:: RECORDS ::
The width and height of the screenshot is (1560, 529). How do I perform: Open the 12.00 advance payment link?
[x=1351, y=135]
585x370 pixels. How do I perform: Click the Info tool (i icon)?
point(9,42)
:::
:: RECORDS ::
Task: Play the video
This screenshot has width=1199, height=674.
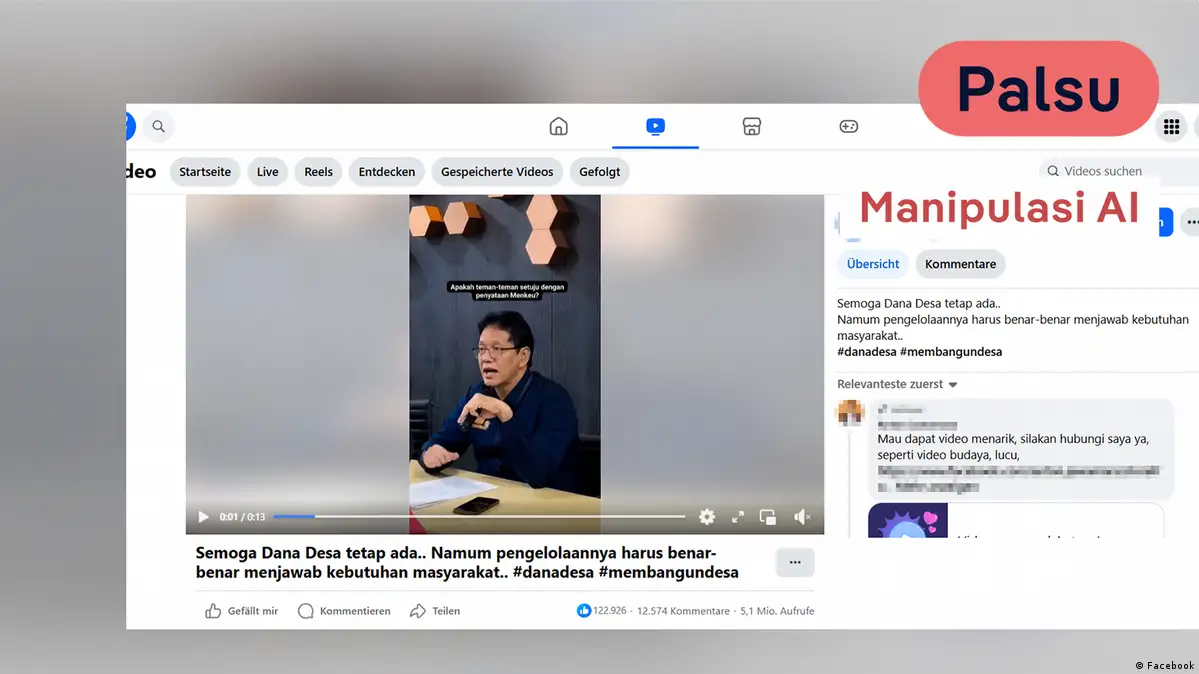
:::
:: RECORDS ::
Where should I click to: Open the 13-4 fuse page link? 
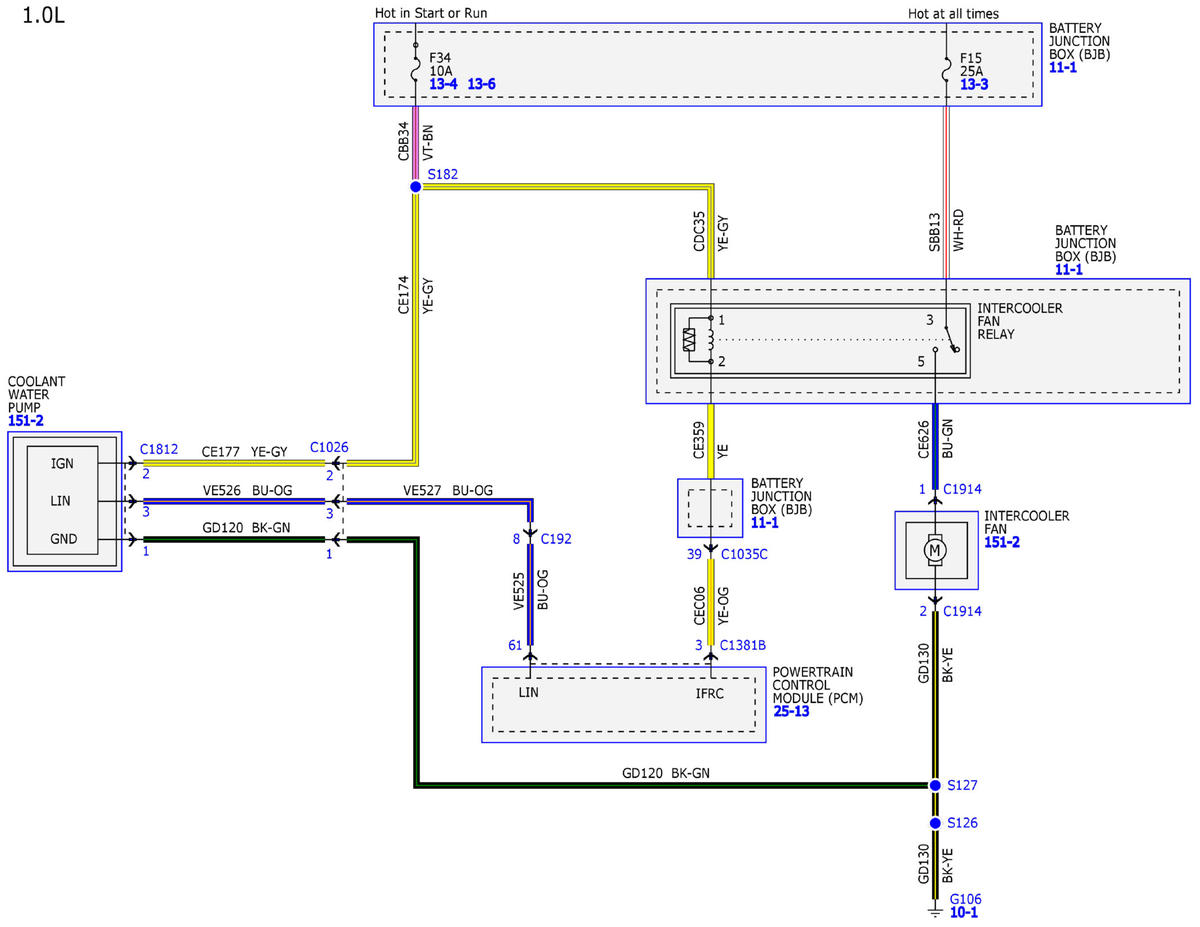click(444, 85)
:::
WHAT IS BEING ASKED
In the listing above, the lines from the one containing "Task: Play the video" through the one containing "This screenshot has width=1199, height=674." must be set down exactly, with no other lines.

RESULT FOR THIS TASK
Task: Play the video
This screenshot has width=1199, height=674.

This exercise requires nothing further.